And now, according to a study in Nature by Michael Kosfeld and colleagues (2005), oxytocin appears to be related to trust between people.

From the abstract:

Here we show that intranasal administration of oxytocin, a neuropeptide that plays a key role in social attachment and affiliation in non-human mammals causes a substantial increase in trust among humans, thereby greatly increasing the benefits from social interactions. We also show that the effect of oxytocin on trust is not due to a general increase in the readiness to bear risks. On the contrary, oxytocin specifically affects an individual's willingness to accept social risks arising through interpersonal interactions. These results concur with animal research suggesting an essential role for oxytocin as a biological basis of prosocial approach behaviour (Kosfeld et al. 2005:673).

Neuroscientist Antonio Damasio wrote an accompanying editorial.
There is also a story in the Economist on the paper. Damasio summarizes the logic of the conclusions:

Kosfeld et al. provide an engaging discussion of the possible mechanisms behind their finding.

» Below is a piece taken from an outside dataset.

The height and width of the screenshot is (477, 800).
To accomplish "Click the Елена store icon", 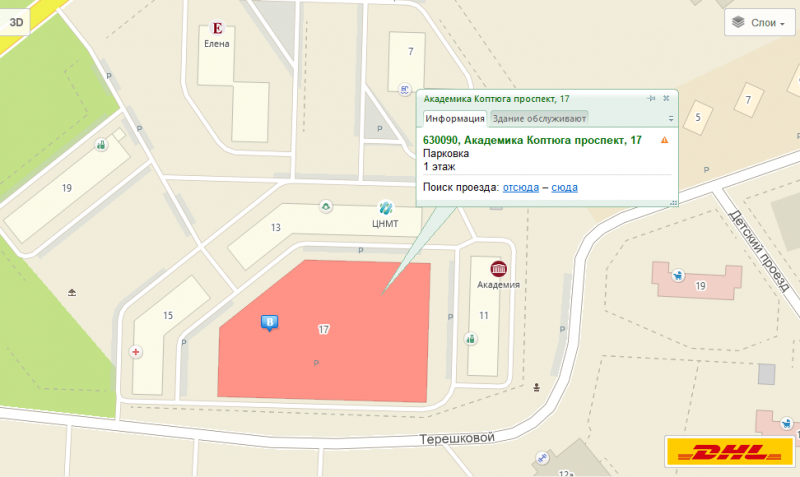I will (217, 29).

They reject the possibility that oxytocin has a nonspecific positive effect on social behaviour, because of its different influence on investors and trustees. Approach and trust possibly dominate the behaviour of investors, and that is where oxytocin works, whereas trustee behaviour is dominated by a principle of reciprocity, for which oxytocin seems irrelevant. Kosfeld et al. also reject the possibility that oxytocin merely reduces the sensitivity to risk, because in a control experiment in which the investors knew the trustee was a computer, they did not take any extra risks. The authors finally settle for an attractive pair of factors: that oxytocin overcomes the aversion to betrayal (which applies only to the investors), and that this is combined with the effects of reward that result from enhanced approach behaviour (Damasio 2005:571).

Damasio also points to some pretty interesting hypotheses about well-known pathologies, including autism and William's syndrome. The first is characterized by a relative lack of social bonding and trust; William's syndrome patients "approach strangers fearlessly and indiscriminately." He raises the question of whether this level of trust may come from excessive oxytocin release. One may alternatively ask whether it comes from an alteration in the underlying neural structures affected by oxytocin, but whether it is the first of the second, it seems likely that the trust-related mechanisms of the brain require both a structural and neurochemical input.

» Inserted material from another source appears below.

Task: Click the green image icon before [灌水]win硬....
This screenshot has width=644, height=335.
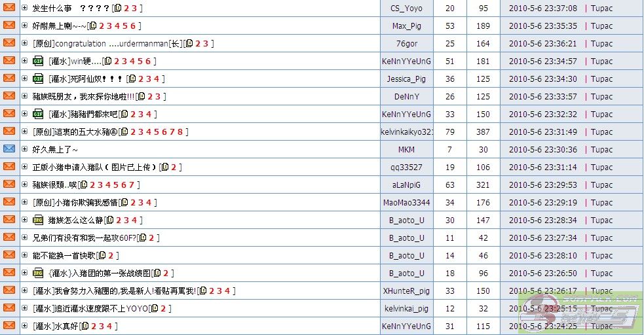Action: (x=38, y=61)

There has been a recent spurt of research on genes that may influence the structure or size of the brain, and their pattern of evolution in humans. These genes demonstrate the kinds of changes that may have generated the structural circuitry that underlies human behavior, although their workings are at present nearly completely unknown. But the influence of oxytocin on many aspects of human behavior illustrates an alternative route for the influence of genetic evolution. Oxytocin has multiple roles as a hormone, neuropeptide, and neurotransmitter. Instead of directly influencing the architecture of the brain, it may strongly modulate the functions of structural elements by predisposing or biasing certain kinds of outputs. Much remains to elucidate oxytocin's role, as well as that of other neuropeptides. But this kind of modulation makes it clear that the architecture of the brain must be adapted to work via the mediation of such molecules -- almost as if there were a "register shift" in the activity of certain neural substructures in response to the activity of these neuropeptides. Human brains differ from those of other primates not merely in their blueprint but also in their supply chain, as it were.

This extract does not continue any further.